Ce drame doit être un signal d’alerte pour les marques et les enseignes qui s’approvisionnent au Maroc afin qu’elles assument la responsabilité des conditions de travail des travailleur·euses qui fabriquent leurs vêtements, en améliorant les conditions de travail dans les usines des fournisseurs marocains, en s’engageant à respecter un accord international contraignant sur la santé et la sécurité, et, dans le cas où une marque serait identifiée comme s’approvisionnant précisément dans cet atelier informel, en garantissant la justice pour les travailleur·euses et leurs familles.

POUR ALLER PLUS LOIN…

La nécessité d’un accord international contraignant sur la sécurité

Cette tragédie montre la nécessité d’efforts concertés dans l’industrie pour améliorer la sécurité des usines et les conditions de travail saines. L’effondrement de l’usine Rana Plaza au Bangladesh en 2013, qui a tué plus de 1 100 travailleurs, a permis de conclure un Accord contraignant sur la sécurité des bâtiments et les incendies qui a amélioré la sécurité des usines pour plus de 2 millions de travailleur·euses dans le pays. Actuellement, les syndicats et les organisations de défense des droits des travailleur·euses demandent que ce programme se transforme en un accord international contraignant, qui pourrait être utilisé pour mettre en œuvre et appliquer les mêmes niveaux de santé et de sécurité dans les filières d’approvisionnement de vêtements partout dans le monde.
Les phénomènes météorologiques extrêmes, notamment les fortes pluies qui ont très probablement causé cet incident, coûtent déjà des vies et détruisent les moyens de subsistance, et se produiront plus souvent dans le sillage du changement climatique et de la hausse des températures. Les marques et les enseignes ont la responsabilité de garantir un lieu de travail sûr et sain. Bien que cela ait toujours été un défi, les menaces combinées du changement climatique et celles d’une pandémie mondiale rendent une approche concertée en matière de santé et de sécurité au travail encore plus urgente. Les marques et les enseignes peuvent remplir cette obligation en s’engageant pour permettre de créer des conditions de travail sûres et saines pour les travailleur·euses de leurs filières d’approvisionnement.

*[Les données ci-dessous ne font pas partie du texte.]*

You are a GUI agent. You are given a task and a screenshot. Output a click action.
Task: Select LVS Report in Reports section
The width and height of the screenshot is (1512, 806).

Les conditions de travail au Maroc

Cette tragédie met en évidence les mauvaises conditions de travail dans une zone de production de vêtements moins connue, située directement à la frontière européenne. Selon l’association patronale marocaine (AMITH), sur les 1 000 millions de vêtements qui sont fabriqués dans le pays chaque année, 600 millions sont produits dans des usines sous-traitées par des entreprises étrangères. Les principales destinations des exportations marocaines de vêtements sont l’Espagne, la France, le Royaume-Uni, l’Irlande et le Portugal.
Une étude récente publiée par Setem Catalunya et Attawassoul, membres de la Clean Clothes Campaign, a montré que 47 % des personnes interrogées travaillaient plus de 55 heures par semaine pour un salaire mensuel d’environ 250 euros, que 70 % n’avaient pas de contrat de travail et que jusqu’à 88 % des personnes interrogées affirmaient ne pas jouir du droit à la syndicalisation. Ces chiffres sont d’autant plus choquants qu’ils concernent les travailleurs des usines officielles, sous la surveillance d’auditeurs engagés par les grandes entreprises de confection. La situation est pire dans les usines et les ateliers clandestins qui, selon la Confédération générale des employeurs du Maroc (CGEM), représentent plus de la moitié de la production du « textile et du cuir » marocain.